Section 4 – Assignation of claims: insolvency
23.Section 4 sets out what the legal effect of an assignation document is in the event of the assignor’s insolvency.
24.Subsection (1) provides that this section is relevant only where the claim that was assigned was not held by the assignor at the time of granting the assignation document. This covers assigning a claim that is not yet in existence, as well assigning a claim which exists but which the assignor does not yet hold. Where the assignor becomes insolvent after granting an assignation document in respect of such a claim, this section will apply.
25.Subsection (2) provides that an assignation of such a claim is, subject to subsection (3), ineffective if the assignor becomes the holder of the claim after becoming insolvent (i.e. during the period of the insolvency or after being discharged).
Example
A tradesman assigns future invoices to a factor. The tradesman is sequestrated, and then issues an invoice for a new job carried out after the date of sequestration.

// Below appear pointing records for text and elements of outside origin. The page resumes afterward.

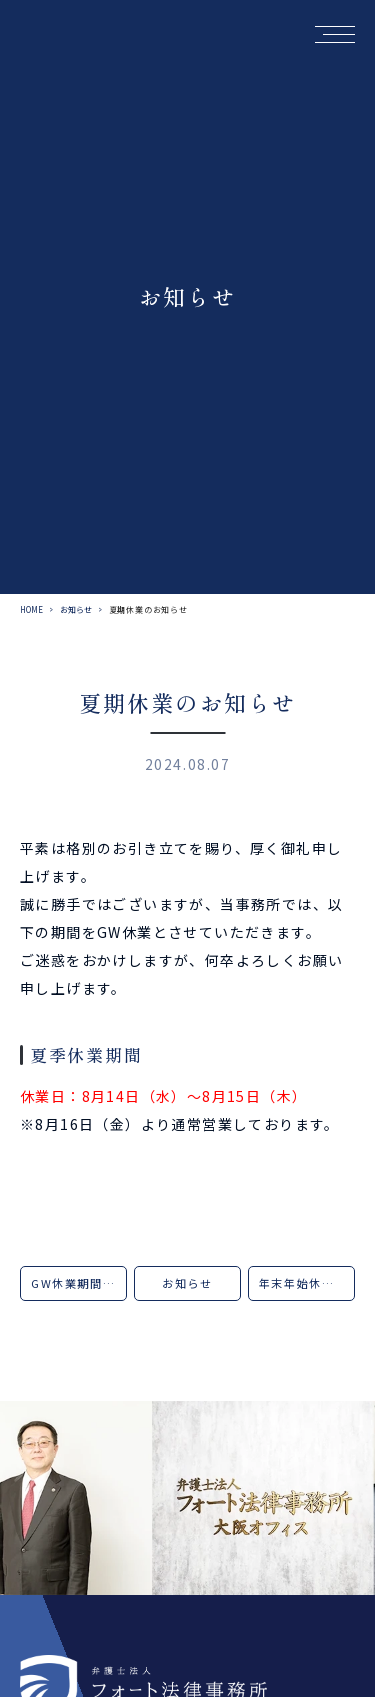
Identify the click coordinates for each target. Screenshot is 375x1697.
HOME (31, 609)
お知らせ (76, 609)
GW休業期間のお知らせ (79, 1283)
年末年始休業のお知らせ (307, 1283)
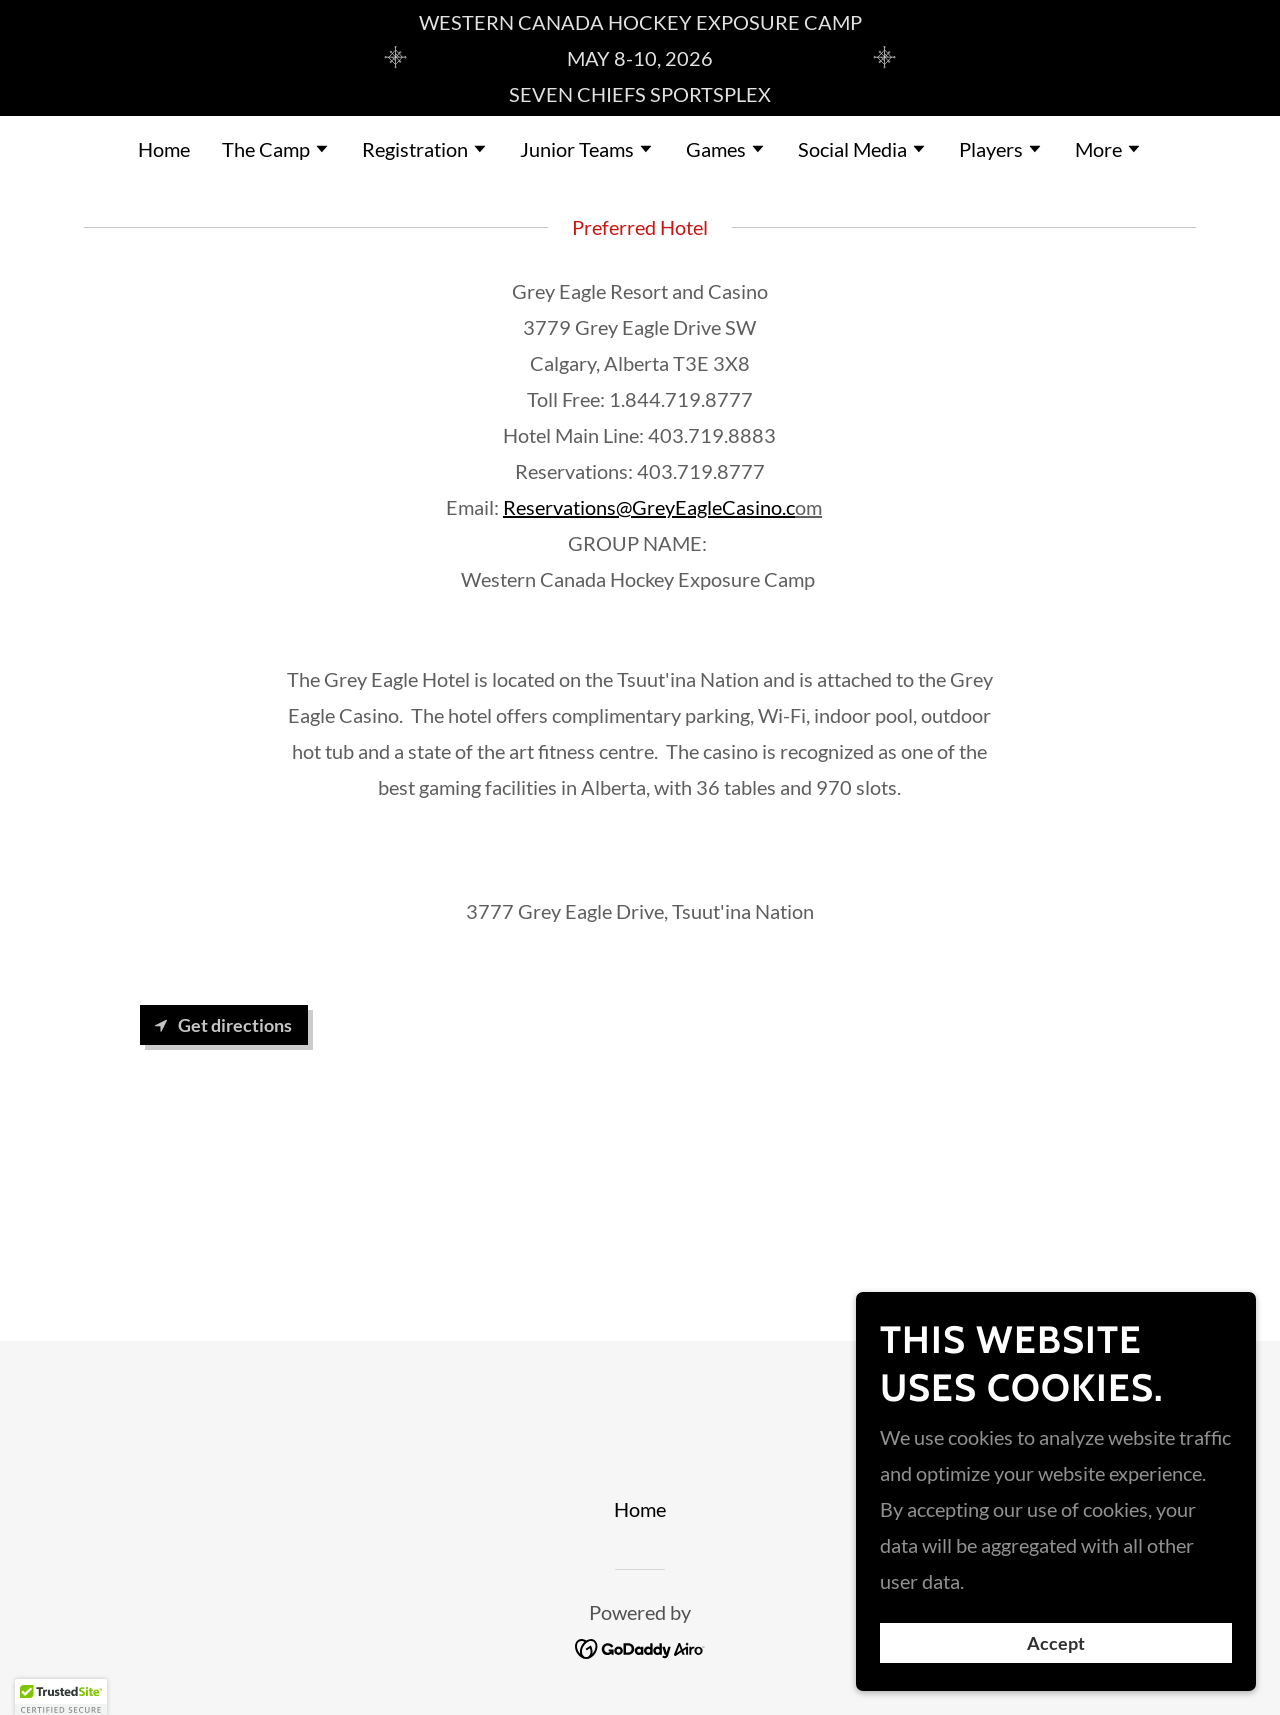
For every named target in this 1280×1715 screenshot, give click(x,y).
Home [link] (164, 149)
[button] (276, 151)
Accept (1056, 1657)
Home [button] (640, 1509)
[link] (640, 1646)
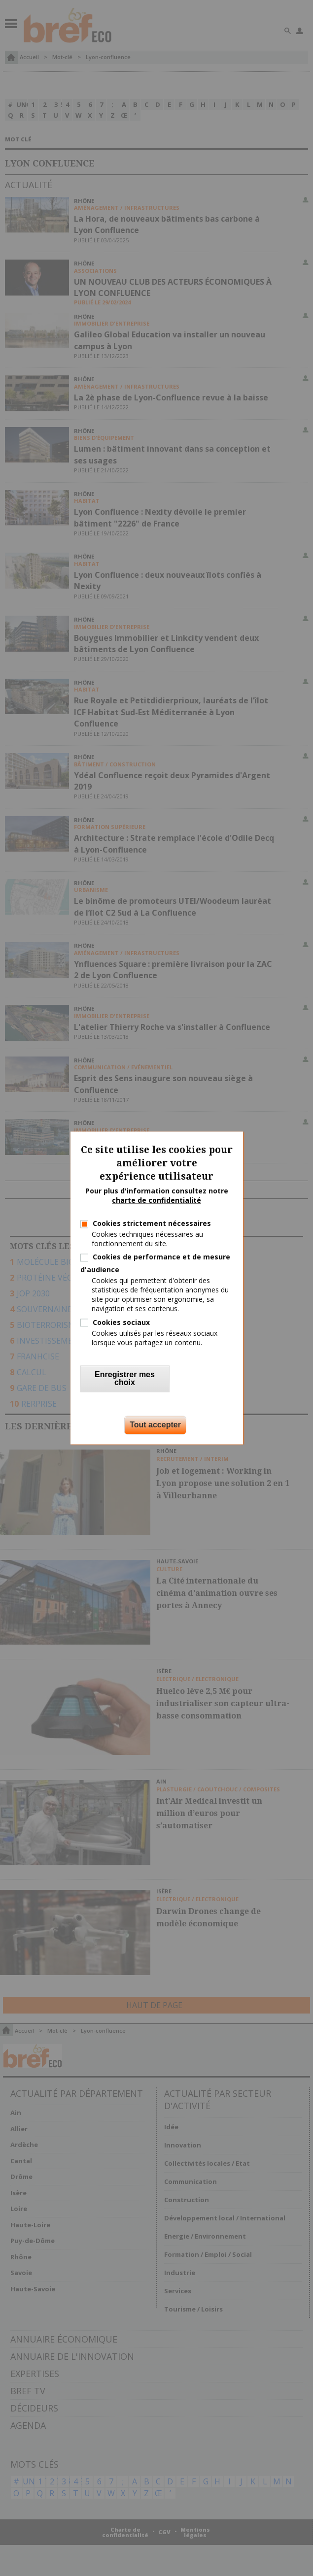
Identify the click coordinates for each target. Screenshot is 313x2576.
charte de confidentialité (156, 1200)
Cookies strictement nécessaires (152, 1223)
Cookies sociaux (121, 1322)
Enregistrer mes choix (125, 1379)
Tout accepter (155, 1425)
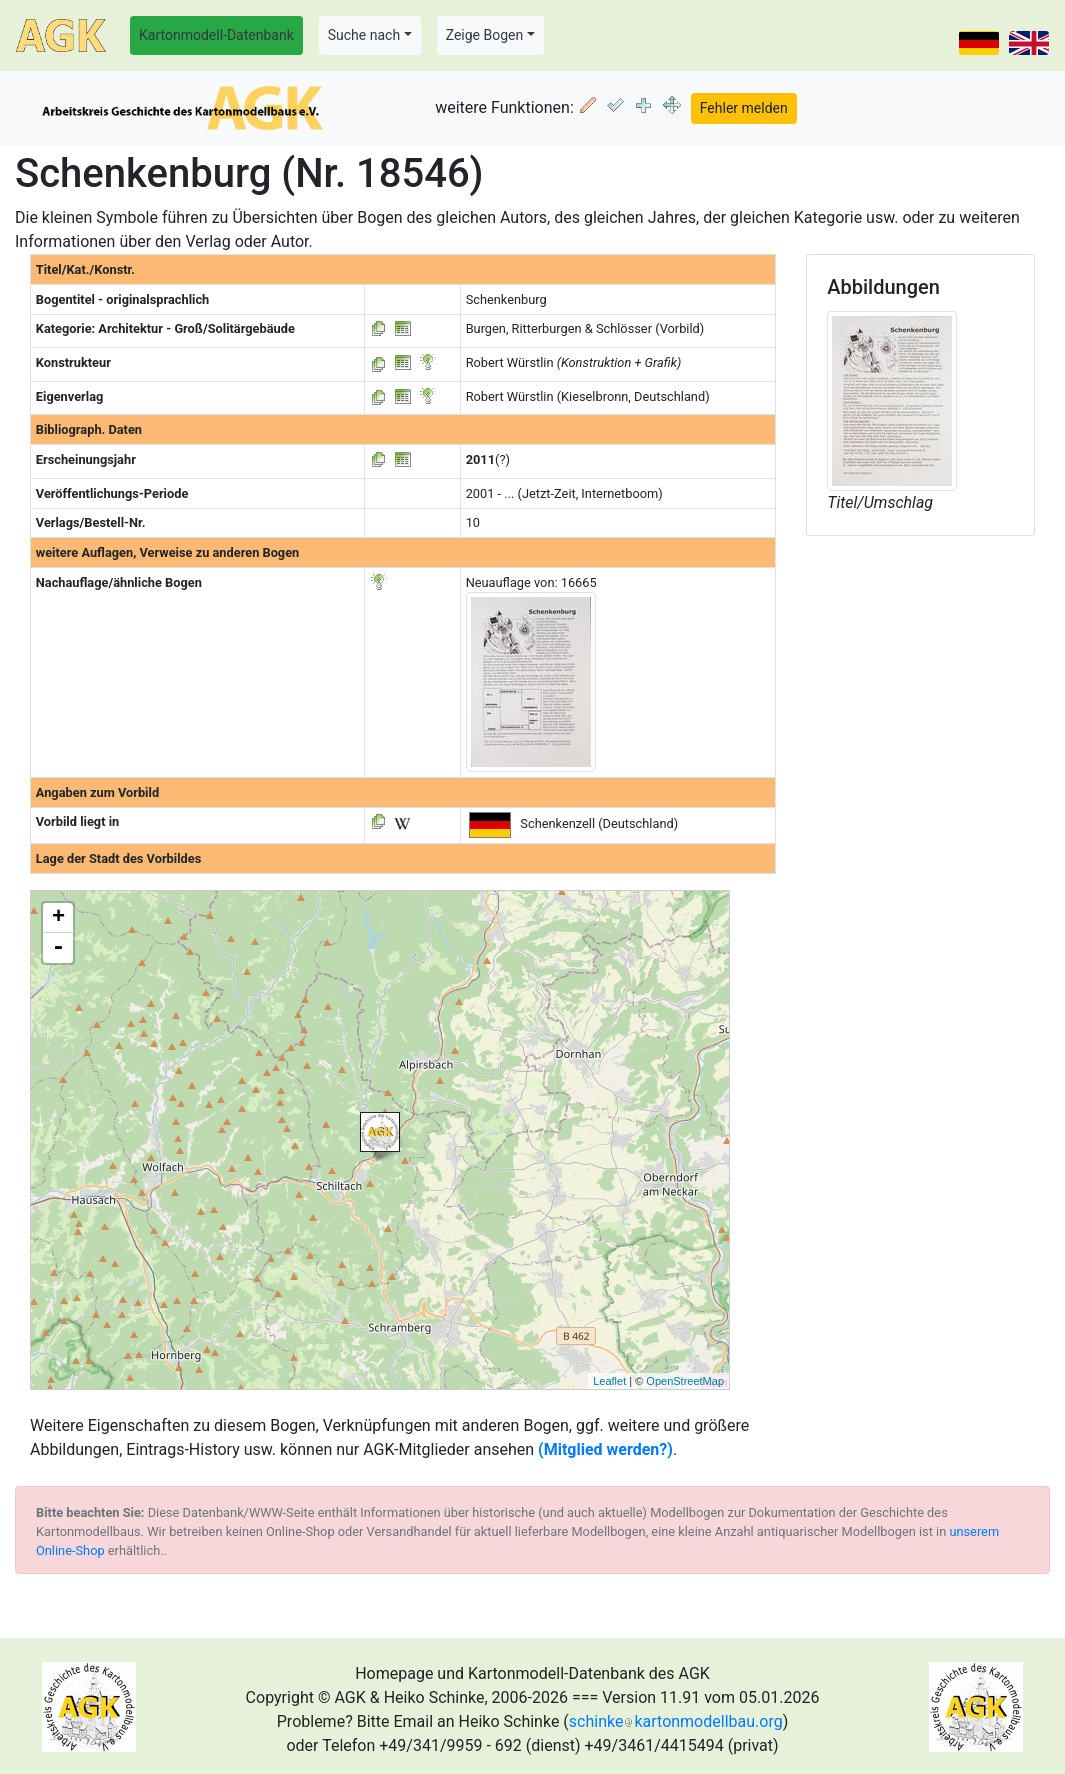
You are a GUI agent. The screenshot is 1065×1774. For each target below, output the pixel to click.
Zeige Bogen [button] (485, 35)
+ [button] (58, 918)
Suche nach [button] (364, 35)
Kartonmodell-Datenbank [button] (216, 35)
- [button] (58, 948)
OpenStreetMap (685, 1381)
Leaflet (609, 1381)
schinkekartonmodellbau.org (676, 1721)
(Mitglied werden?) (605, 1449)
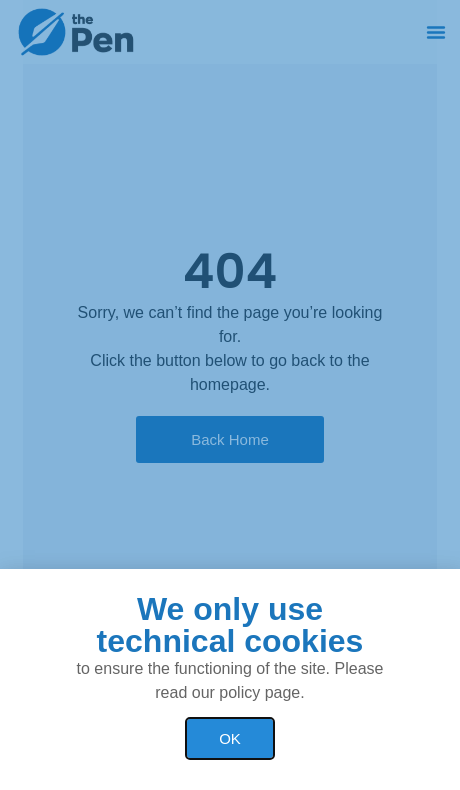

The tradesman only becomes the holder at that point. The claim in respect of that invoice will not transfer to the factor.
26.Subsection (3) has the effect that an assignation is, however, effective where the claim is in respect of income from property in existence at the time the assignor becomes insolvent, and is not attributable to anything done or agreed to be done by the assignor after the insolvency.
Example 1
A musician has licensed the use of a song in an advert, and assigns the royalties due in respect of that use. The assignation is effective even if the musician becomes insolvent.
Example 2
A landlord assigns the future rent on a property to a bank. The landlord is sequestrated. The assignation remains effective for rents arising after the date of sequestration because the rents derive from an asset (the property) of, and not from efforts by, the landlord.
27.An assignation that is ineffective under subsection (2) does not become effective if the assignor is discharged from the insolvency. However, subsection (4) provides that claims that remain effective on an insolvency (i.e. they survive under subsection (3)) become ineffective under subsection (5) if the assignor is discharged from a sequestration or from a protected trust deed. The effect is that any claim which comes into being after such a discharge is not transferred by the assignation, with the effect that the assignor makes a fresh start after insolvency.
28.Subsections (4) and (5) will mainly benefit individuals, as only a few types of legal person can be sequestrated (for example, partnerships). This protection does not otherwise apply to legal persons, and indeed the effect of a corporate insolvency is in nearly all cases the dissolution of the corporation.
29.Subsection (6) provides for the meaning of insolvency for the purposes of section 4, in respect of both individuals and legal persons (such as limited companies).
30.Subsection (7) gives the Scottish Ministers power to amend the list of insolvency processes listed in subsection (6), as well as to apply subsections (4) and (5) to circumstances other than sequestration or the granting of a trust deed.